The information acquired by sampling the analog signal in correspondence to the barycenter of each bunch will be the quantity of charge and the oscillation amplitude with respect to the equilibrium point in the three dimensions, longitudinal, horizontal and vertical. This implies that three detection systems are necessary; but, with the perspective of the present astrophysical telescope design project, only the longitudinal or temporal oscillations are considered. A phase detector is used to acquire longitudinal signals. The phase difference is measured with respect to the accelerator master clock. For each dimension, the instability growth rate will be calculated by acquiring the difference from the rest position of each bunch in a convenient number of turns. This is similar to considering n harmonic oscillators described by n ordinary differential equations (ODEs) of a second order, as expressed in Formula (1):

d²τ_n/dt² + 2 ∗ d_r ∗ dτ_n/dt + ω_s² ∗ τ_n = F

(1)

where

• τ = the difference in time with respect to the rest position;
• n = the bunch number;
• d_r = the radiation damping factor = 1/(growth rate);
• ω_s = the angular frequency of the synchrotron oscillations;
• F = the force generating the instability effect.
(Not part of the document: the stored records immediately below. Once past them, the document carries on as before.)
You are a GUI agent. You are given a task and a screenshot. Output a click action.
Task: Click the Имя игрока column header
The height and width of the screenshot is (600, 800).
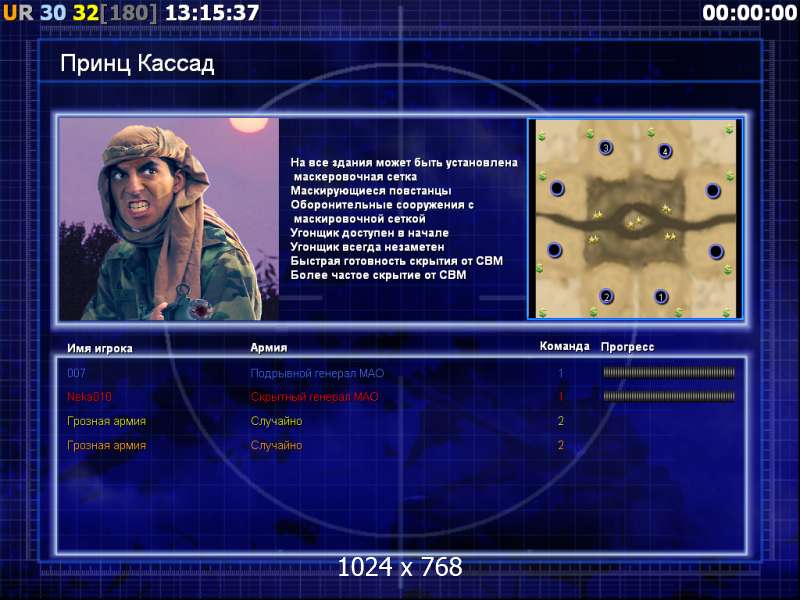(x=100, y=348)
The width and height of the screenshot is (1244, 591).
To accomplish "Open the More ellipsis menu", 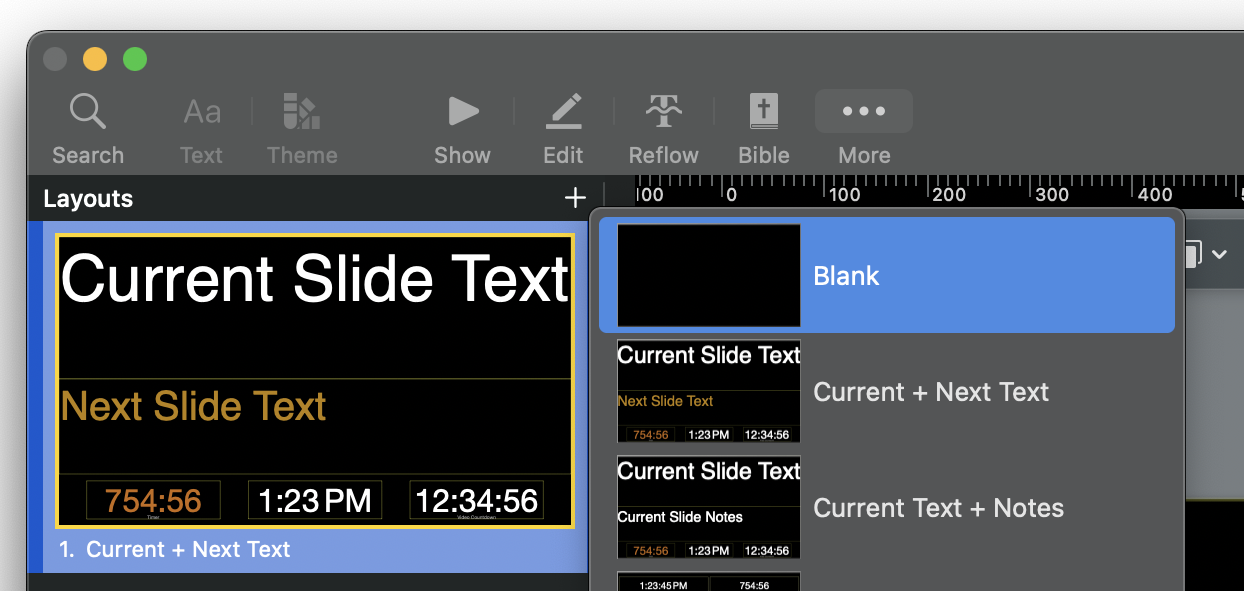I will coord(864,112).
In a storage ring, it is also possible to measure the “modal” growth rate given that in a circular accelerator the number of modes is correlated with the number of buckets (called the harmonic number). Formula (2) can be used to calculate the number of buckets in a storage ring, considering that the leptons are relativistic and travel nearly at the light speed:

N_b = R_L ∗ f_RF/c

(2)

where

• N_b = number of buckets;
• R_L = ring length;
• f_RF = radio frequency;
• c = speed of light.

For DAFNE, the following applies:

N_b = (97.6 m ∗ 368.667 MHz)/(299 792 458 m/s) = 120 buckets

However, the concept of modal growth rate does not seem so easily applicable to the astrophysical transient case. In fact, the number of modes is probably unknown or extremely large. A theoretical model will be necessary, but after the acquisition of real transients.

Since, from an astrophysical point of view, the interest is measuring the growth rate of instability, calculation of the growth coefficient versus time of the beam considered as a whole, omitting any modes, is sufficient to characterize this behavior. In reality, approximation using the harmonic oscillator model could also be inadequate for astrophysical signals. In the software to emulate transients (see Section 4.4.1), several cases are considered: square/exponential, single pulse and pulse train, Gaussian and triangular shapes, noise in the absence of a real signal and no signal.
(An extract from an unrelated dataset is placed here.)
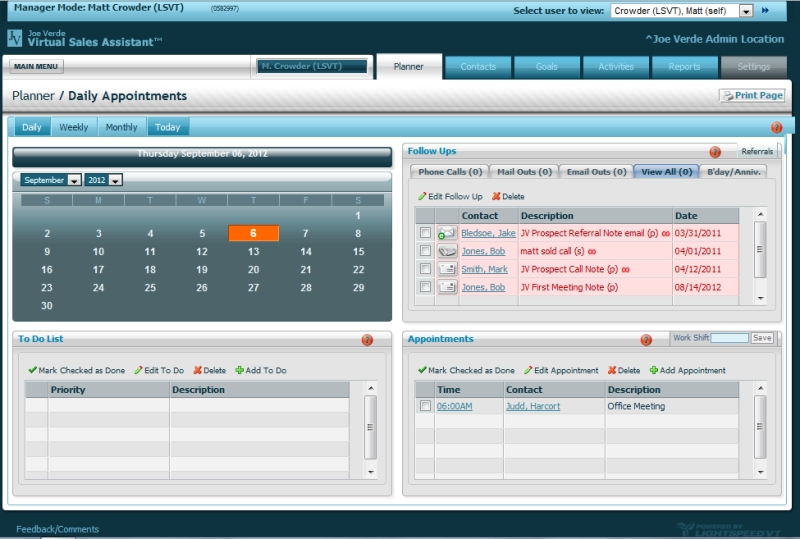Open Judd, Harcort contact link
This screenshot has height=539, width=800.
tap(532, 407)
2.5. Trigger to Record the Instabilities

Given that the data memory cannot be infinite, it is also necessary to define a starting signal for the data acquisition, called the “trigger”.

In diagnostics for a particle accelerator, the trigger can be the following:

• Generated by the machine master clock;
• Generated by bunch injection into the ring;
• Correlated with arising instability.

Case 3 requires a smart approach for trigger generation. It must be underlined that, in a particle storage ring, a beam instability can be excited in various ways. For example, the simplest way is turning off the bunch-by-bunch feedback that controls the coupled bunch oscillations [28]. Alternatively, it is possible to vary the current of an electromagnet or excite the beam with white noise or sinusoidal signals.

In addition, in a circular collider, an instability can also occur or be damped by shifting the orbits of the two beams at the collision point [30]. Synchrotron oscillations produce time arrival differences with respect to the master clock.

All of these possible ways to excite instability can be correlated with using a dedicated pulse generator equipped with an auxiliary trigger output.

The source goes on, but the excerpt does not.